Tara Lynne O’Neill’s performance as the lonely woman who talks to her walls is a revelation. She has the comic timing and charisma to capture Shirley’s energy and wit but is also not afraid to use silence to project the vulnerability and emptiness at the heart of Shirley’s claustrophobic life. A beautifully paced and thoughtful performance, O’Neill is both joyously physical and quietly moving. Despite the familiarity of the story, the audience is caught up in Shirley’s journey anew and it would take a hard heart not to cheer her eventual emancipation from her ‘unlived life’.

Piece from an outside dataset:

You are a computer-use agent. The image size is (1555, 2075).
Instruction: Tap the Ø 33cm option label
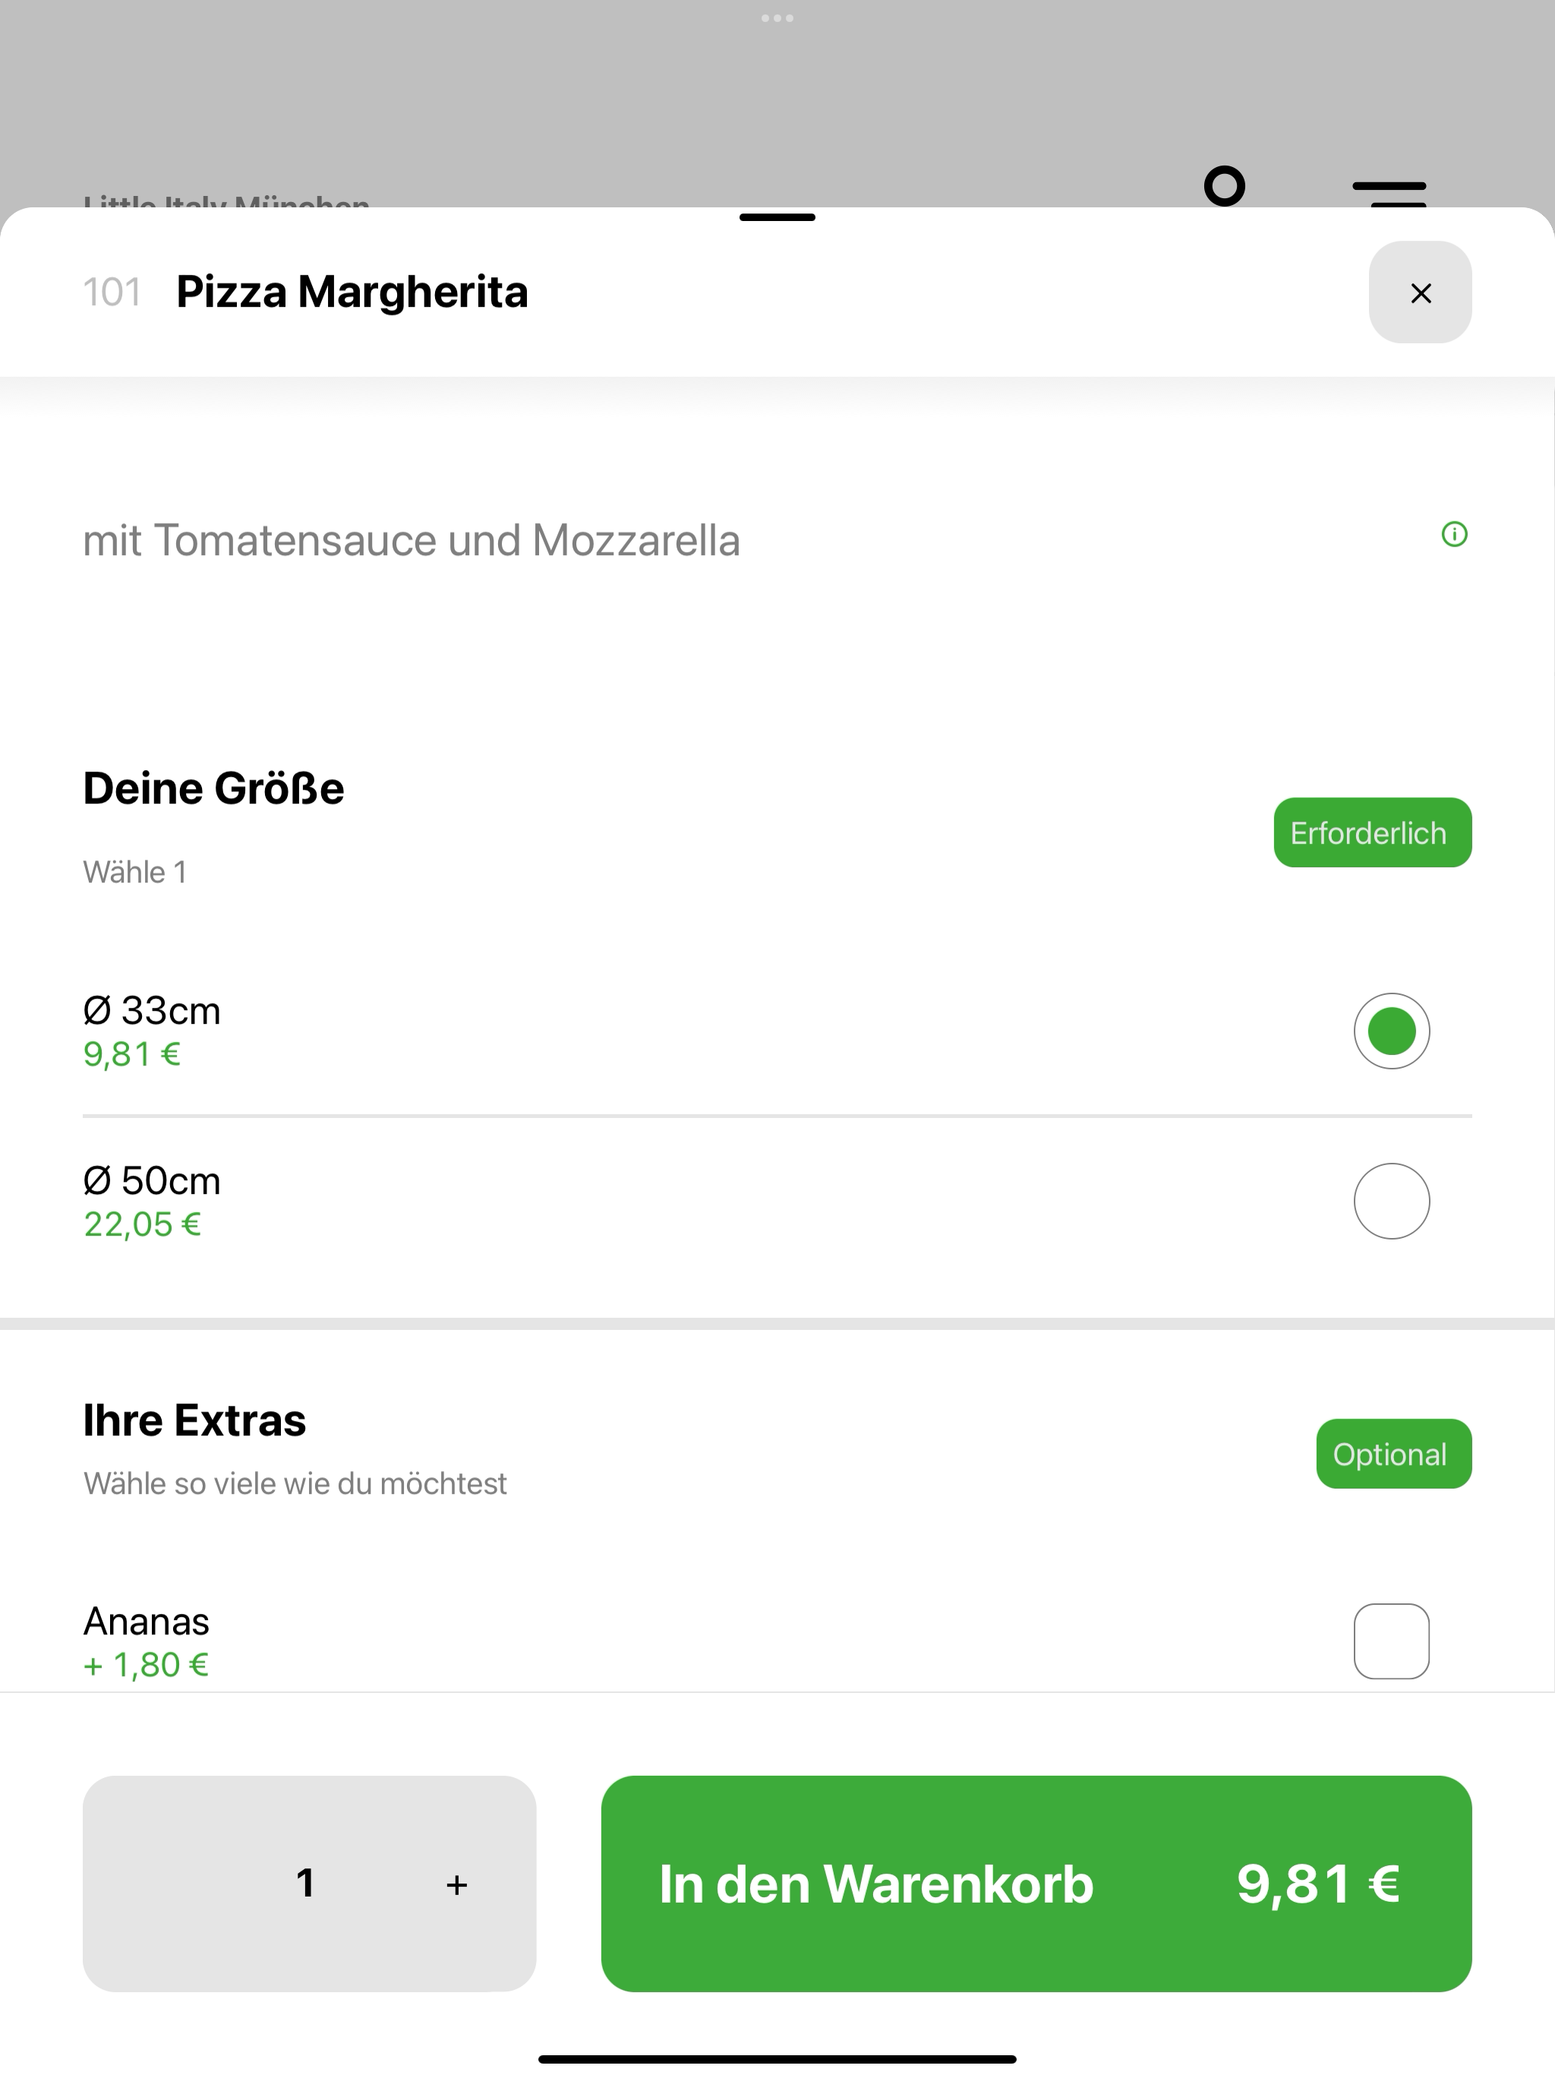152,1011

The social and cultural landscape may have changed for women in the intervening years since the play was first staged, but the themes of stagnation and self-actualisation remain universal.
Patrick O’Reilly’s direction is unobtrusive yet tightly choreographed as Shirley circles the well-worn path around her kitchen, preparing a meal and cleaning up as she has done thousands of times before. Some set pieces are played almost like a stand-up show as O’Neill flexes her masterly comic timing with tales of a failed Nativity Play, an encounter with her arch nemesis from school and explains the importance of getting on the Clitoris Bus.
Paul Keogan’s set seems, at first, to be flimsy yet functional enough to fry egg and chips, however, it is used to great effect when Shirley, at the end of Act One, literally pushes through the walls that have been constraining her. All it takes in Act 2 is a smattering of sand and a vista of blue to transform the grey skies of Belfast to the aquamarine glory of Greece.
The pace slows a little at the start of the second half, but as Shirley finds herself in Greece and ‘falls in love with the idea of living’ what emerges is a heart-warming celebration of the tenacity of the human spirit.
Willy Russell is a unique writer who seems to have a direct conduit to the truth that lies at the heart of cliché. His jokes feel easy, but that is because they are rooted in truth, and when played directly to the gallery they find their target.
Even if the comedy might be a bit worn round the edges, this production brings out the joys of the play with a light touch, a bravura performance and a heart that, in the words of Shirley herself, is ‘as deep as forever’.
The death of Assistant Director Julie Maxwell during the rehearsal period brought a poignancy and emotional charge to the opening night of Shirley Valentine and Tara Lynne O’Neill is to be commended for both her performance and her heartfelt tribute to her colleague and friend.